# SOURCE INFORMATION:
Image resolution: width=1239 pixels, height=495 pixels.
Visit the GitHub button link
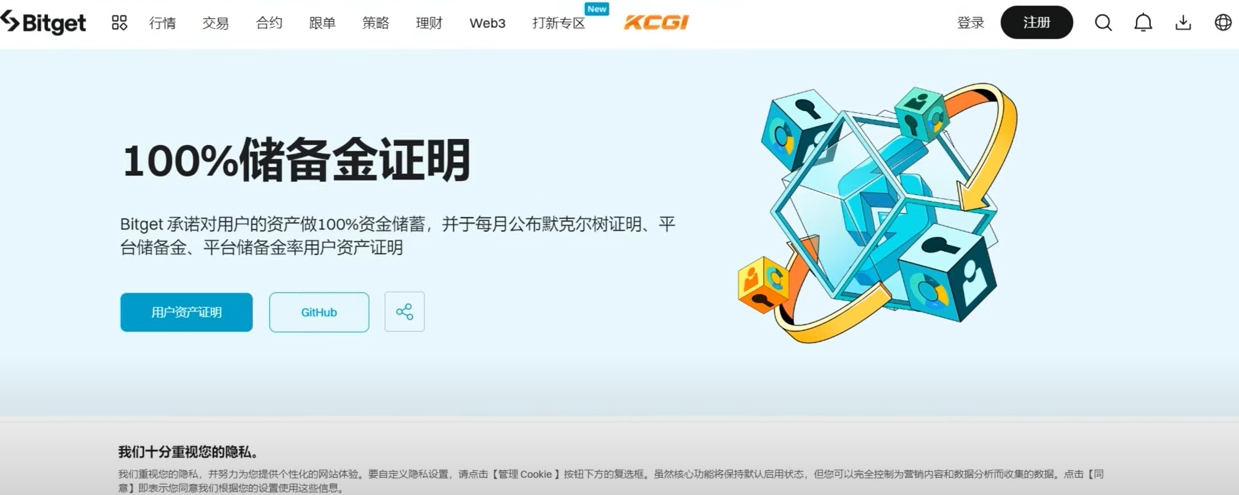pos(319,312)
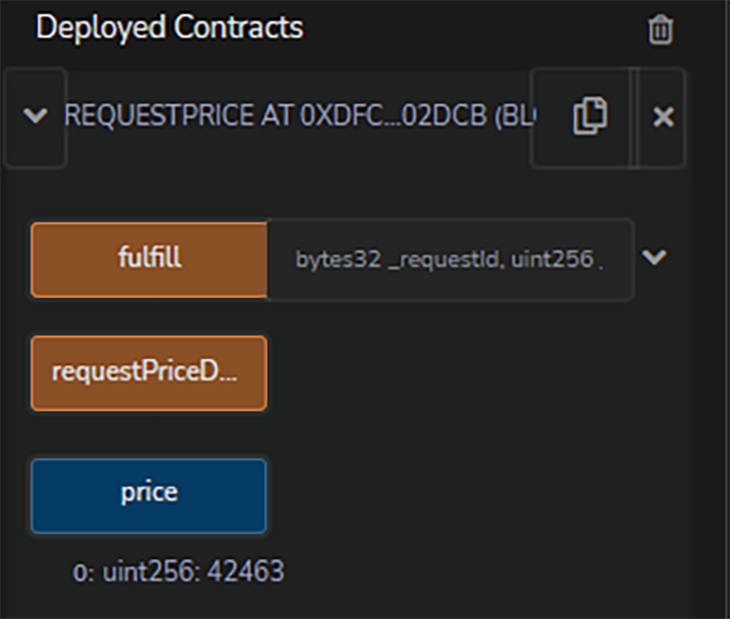Expand the fulfill function parameters
Image resolution: width=730 pixels, height=619 pixels.
point(653,258)
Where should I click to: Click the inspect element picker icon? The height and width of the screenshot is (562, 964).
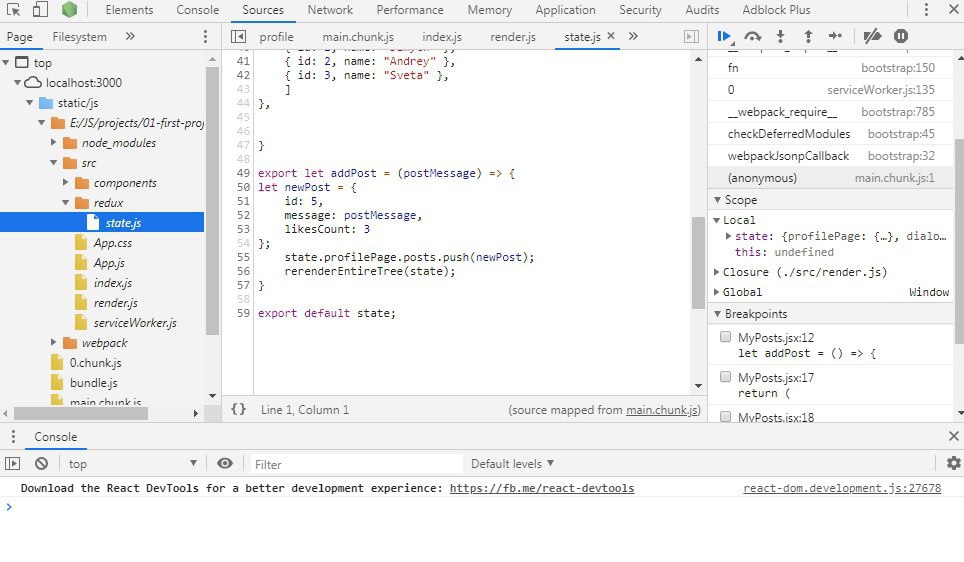(x=13, y=10)
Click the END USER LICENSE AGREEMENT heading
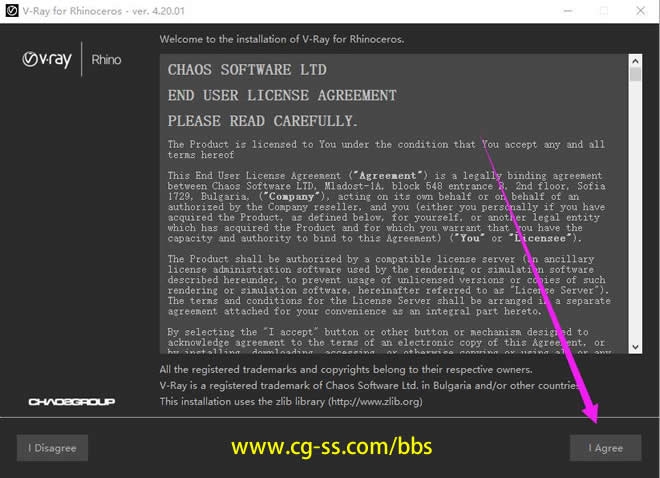The image size is (660, 478). 282,95
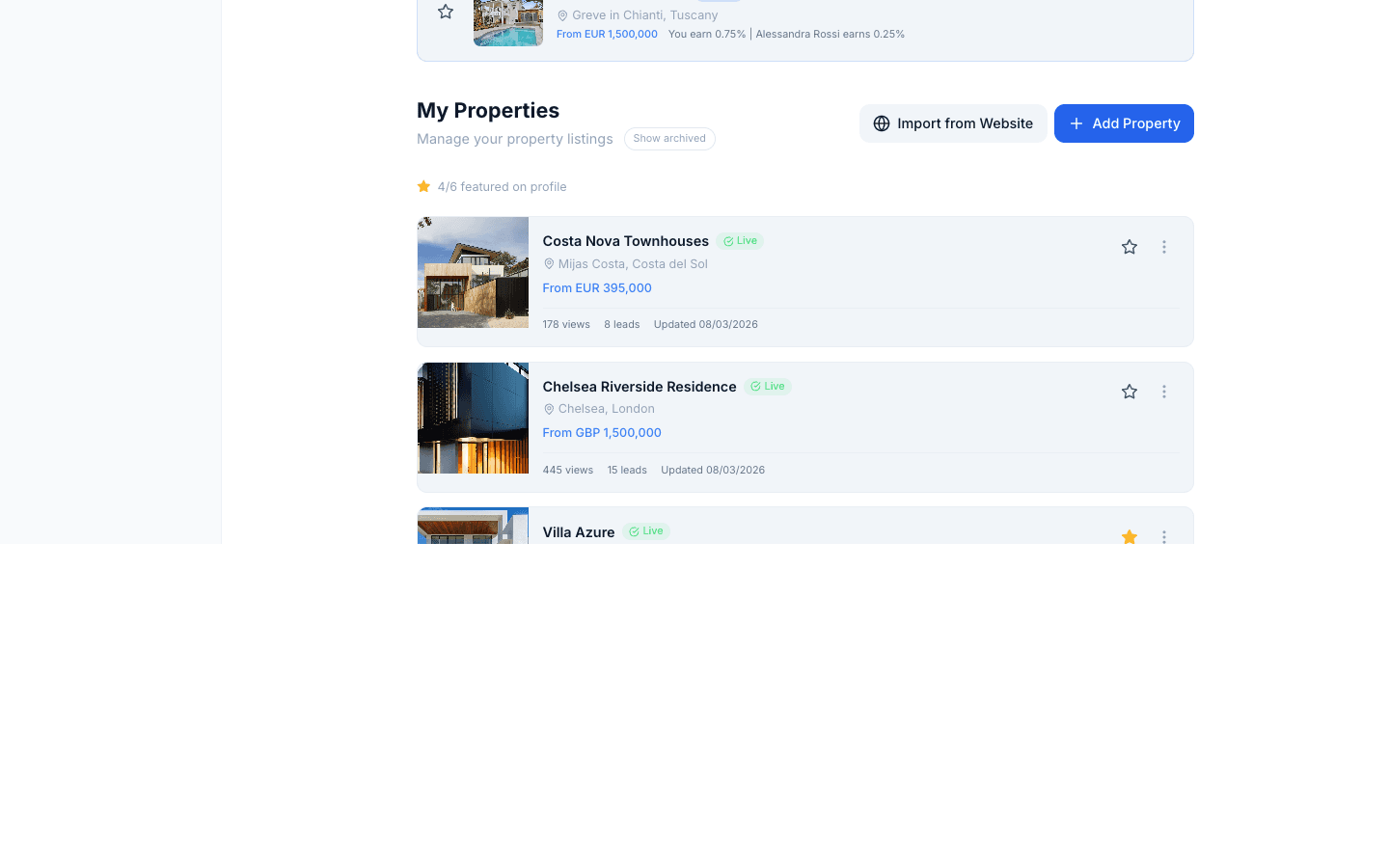Click the location pin next to Chelsea, London

pos(548,409)
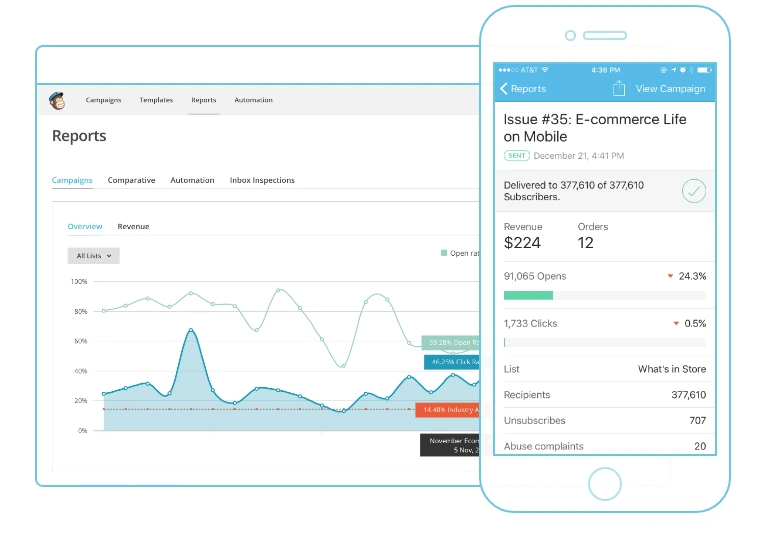Tap the red down arrow next to 24.3%
The image size is (767, 535).
click(x=670, y=276)
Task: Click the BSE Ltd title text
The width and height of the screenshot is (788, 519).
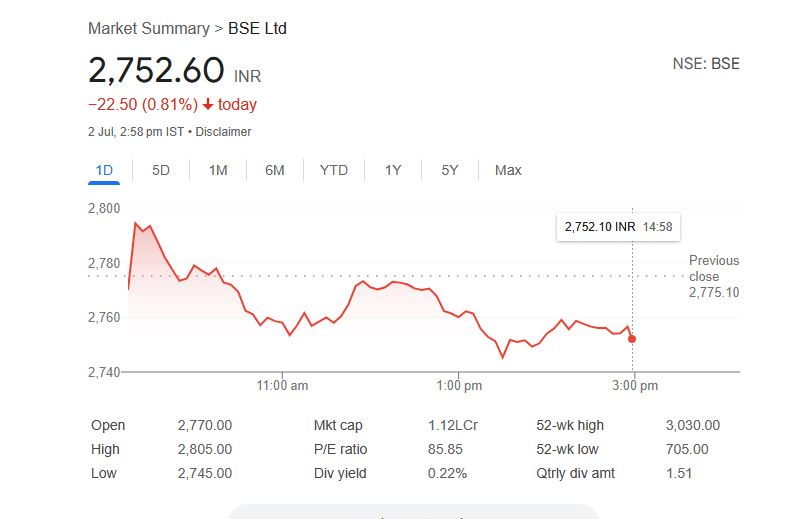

# EXERCISE AIM:
In your output, include only the lines from the line containing "Task: Click the BSE Ltd title text" through the last line of the material above, exactly as they appear, and leave out the pictures.

# SOLUTION BELOW:
Task: Click the BSE Ltd title text
The width and height of the screenshot is (788, 519).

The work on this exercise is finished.